Nel caso di specie, la Corte d’Appello, in riforma della sentenza di primo grado, dichiarava l’illegittimità del licenziamento e ordinava l’immediata reintegrazione della lavoratrice, con condanna del datore di lavoro al risarcimento dei danni. In particolare, la Corte territoriale riteneva lo stato di malattia, durante il quale era rimasta assente dal lavoro, compatibile con la prestazione di altra attività lavorativa svolta, in quello stesso periodo, in favore di terzi.

In accoglimento del ricorso promosso dalla datrice di lavoro, la Suprema Corte ha cassato la sentenza impugnata. I Giudici di legittimità hanno richiamato l’orientamento secondo cui non sussiste per il lavoratore assente durante la malattia un divieto assoluto di prestare, durante tale assenza, un’attività lavorativa in favore di terzi, purchè questa non evidenzi una simulazione di infermità, ovvero importi violazione al divieto di concorrenza, ovvero ancora, compromettendo la guarigione del lavoratore, implichi inosservanza al dovere di fedeltà imposto al prestatore d’opera. Per tali motivi, non si configura una giusta causa di licenziamento ove non sia stato provato che il lavoratore abbia agito fraudolentemente in danno del datore di lavoro, simulando la malattia per assentarsi in modo da poter espletare un lavoro diverso o lavorando durante l’assenza con imprese concorrenti (con quella con cui è contrattualmente legato) oppure, anziché collaborare al recupero della salute per riprendere al più presto la propria attività lavorativa, abbia compromesso o ritardato la propria guarigione strumentalizzando così il suo diritto al riposo per trarne un reddito diverso in costanza di malattia ed in danno del proprio datore di lavoro.

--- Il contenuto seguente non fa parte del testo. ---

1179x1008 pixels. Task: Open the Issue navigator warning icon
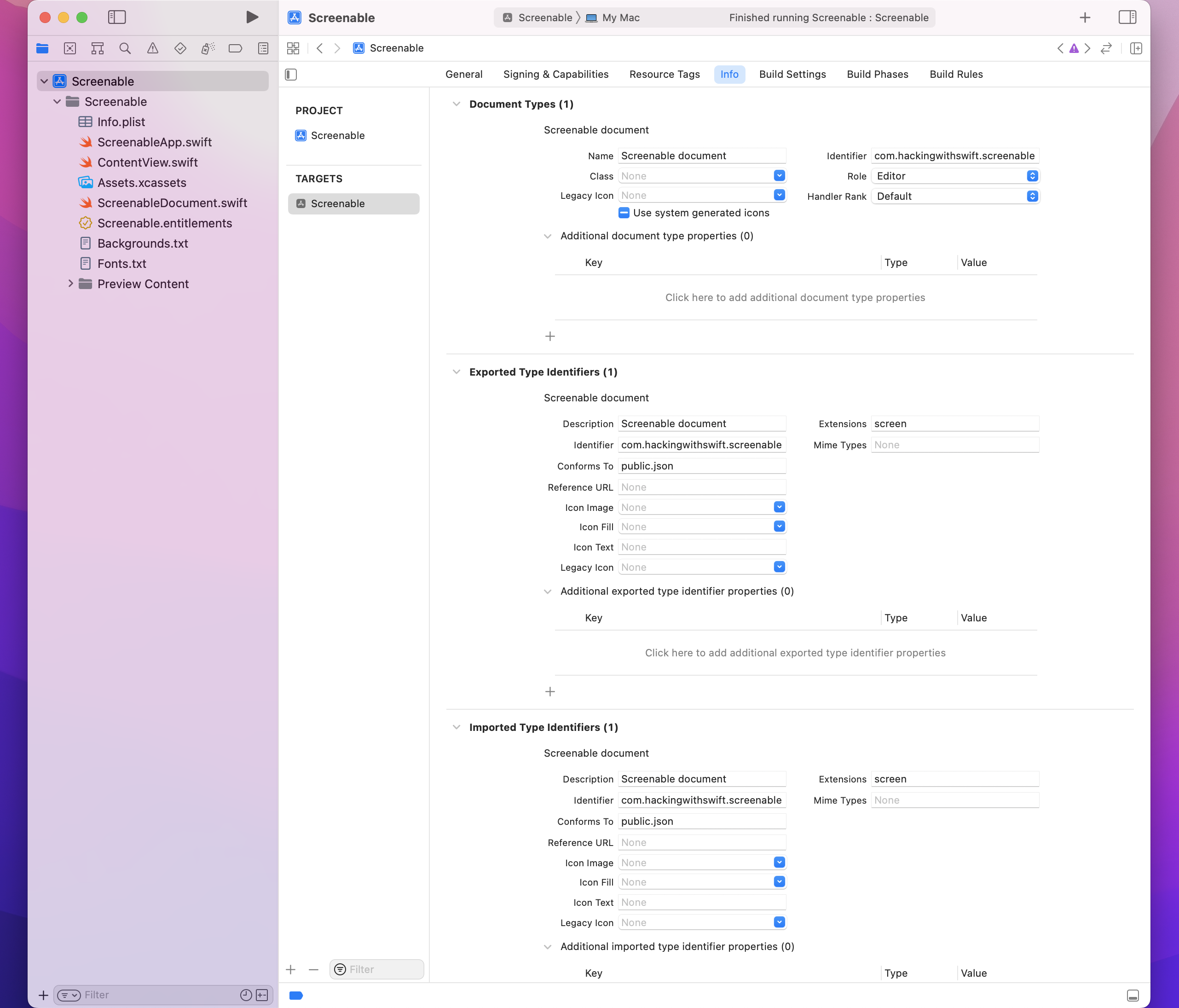pos(152,48)
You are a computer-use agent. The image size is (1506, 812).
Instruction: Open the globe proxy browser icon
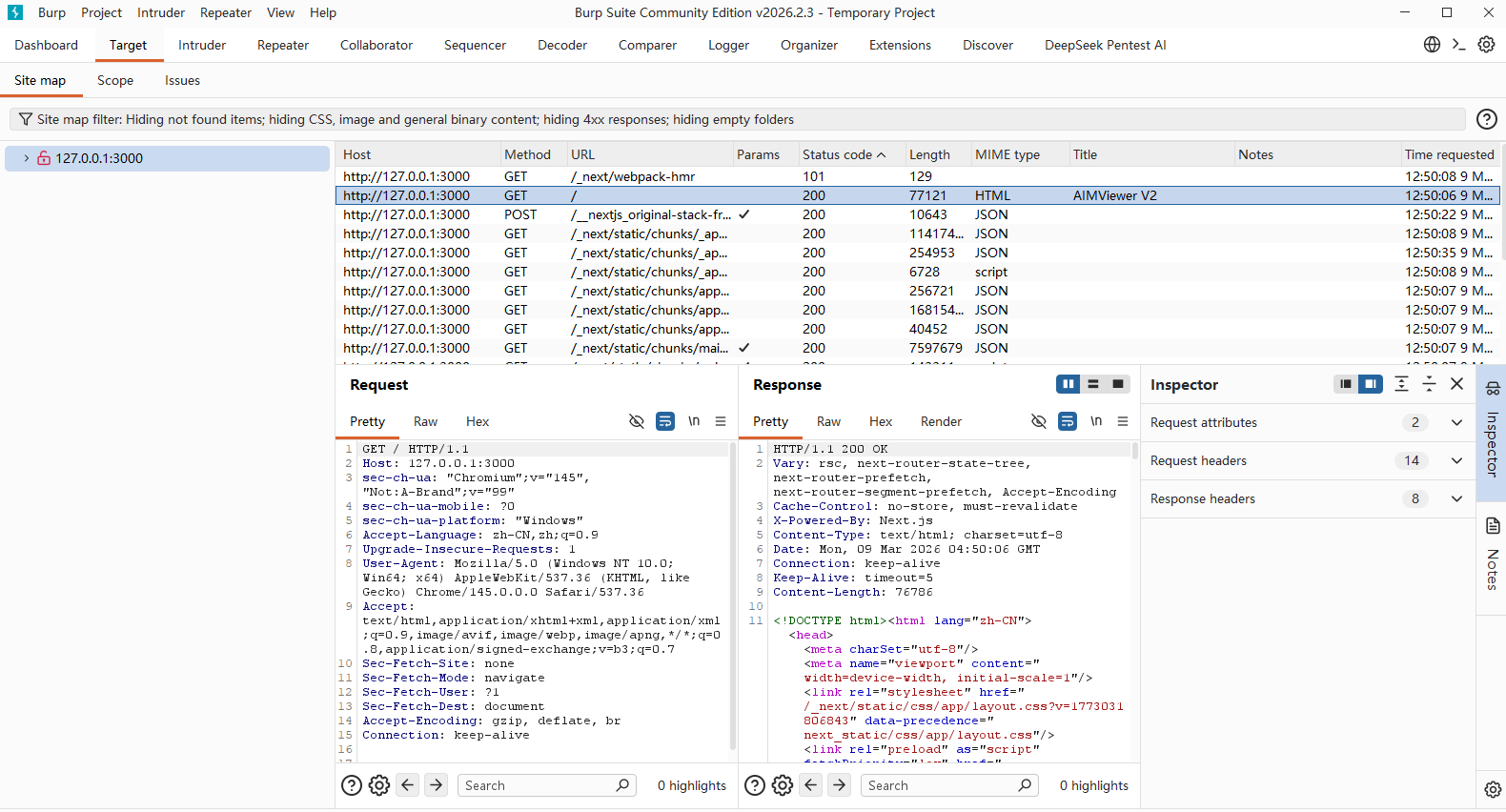tap(1432, 45)
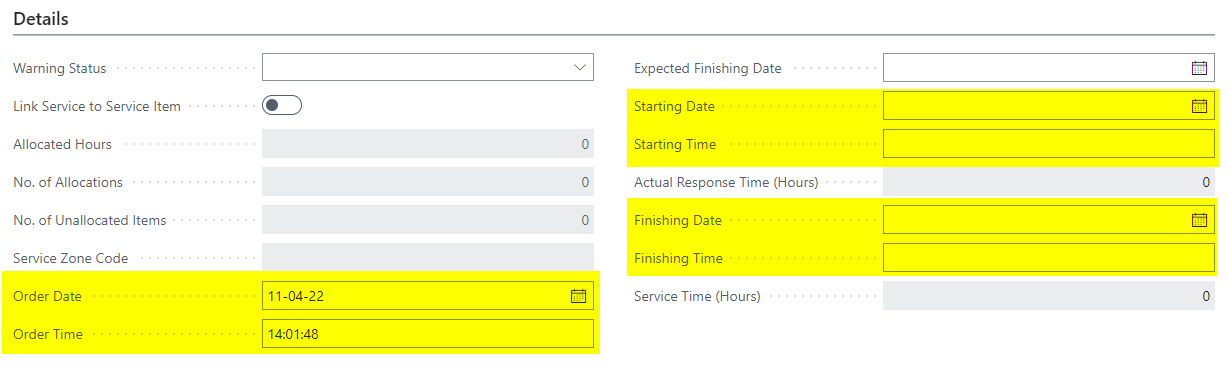Focus the Starting Date input field
The height and width of the screenshot is (367, 1228).
pyautogui.click(x=1049, y=106)
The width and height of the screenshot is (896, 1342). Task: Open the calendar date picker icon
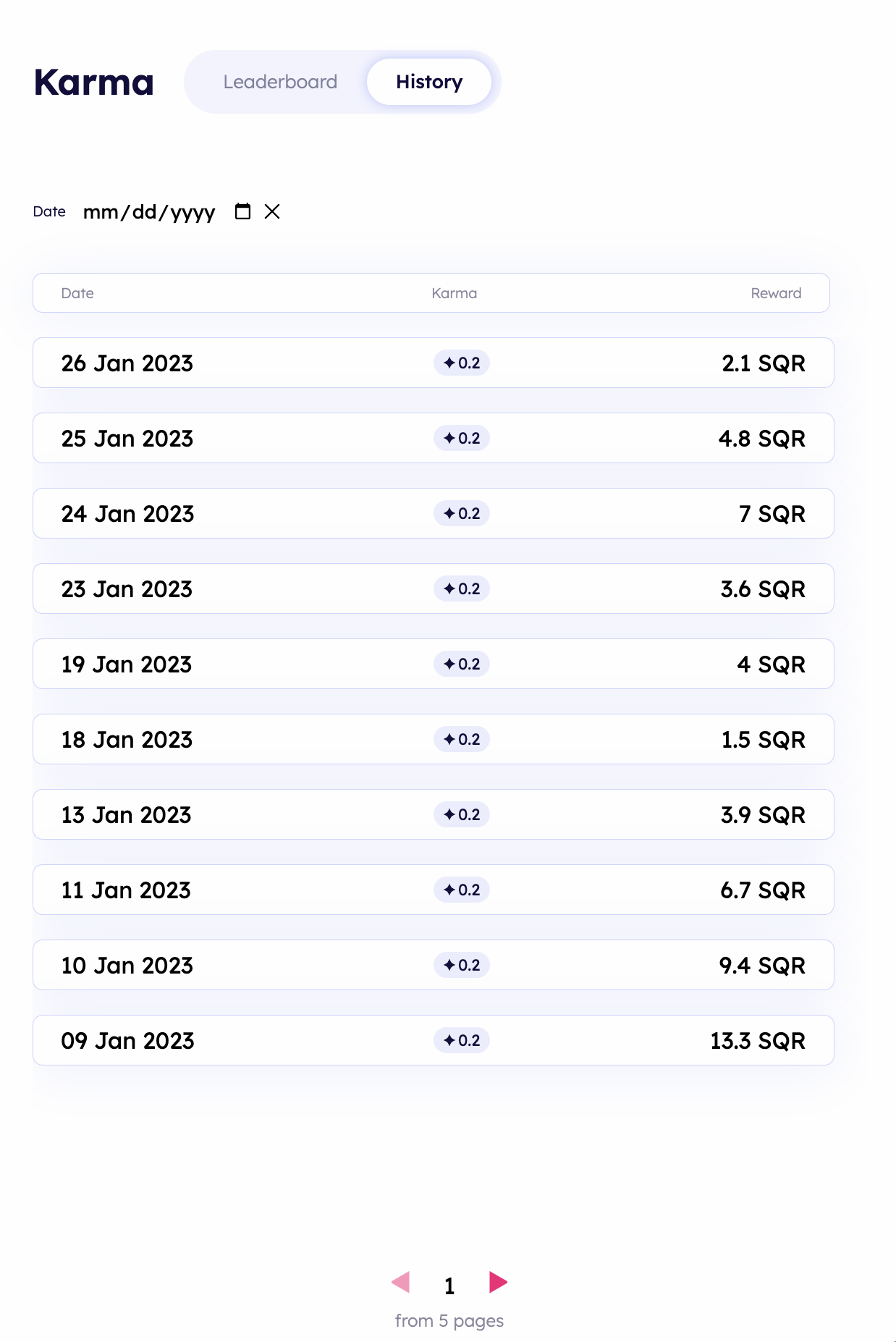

Sulla base di tali premesse, la Cassazione ha rilevato che la Corte d’Appello si è sottratta all’accertamento in concreto in ordine all’effettiva prestazione di attività lavorativa da parte della lavoratrice in favore di terzi , alla qualità e consistenza di tale prestazione, alla natura di tale patologia da cui era affetta e della compatibilità di questa con l’attività lavorativa. In tal modo la motivazione della Corte territoriale assume il carattere di motivazione meramente apparente, ben sindacabile in sede di legittimità nella sua riduzione al “minimo costituzionale”, alla stregua dell'art. 360, comma 1, n. 5 c.p.c.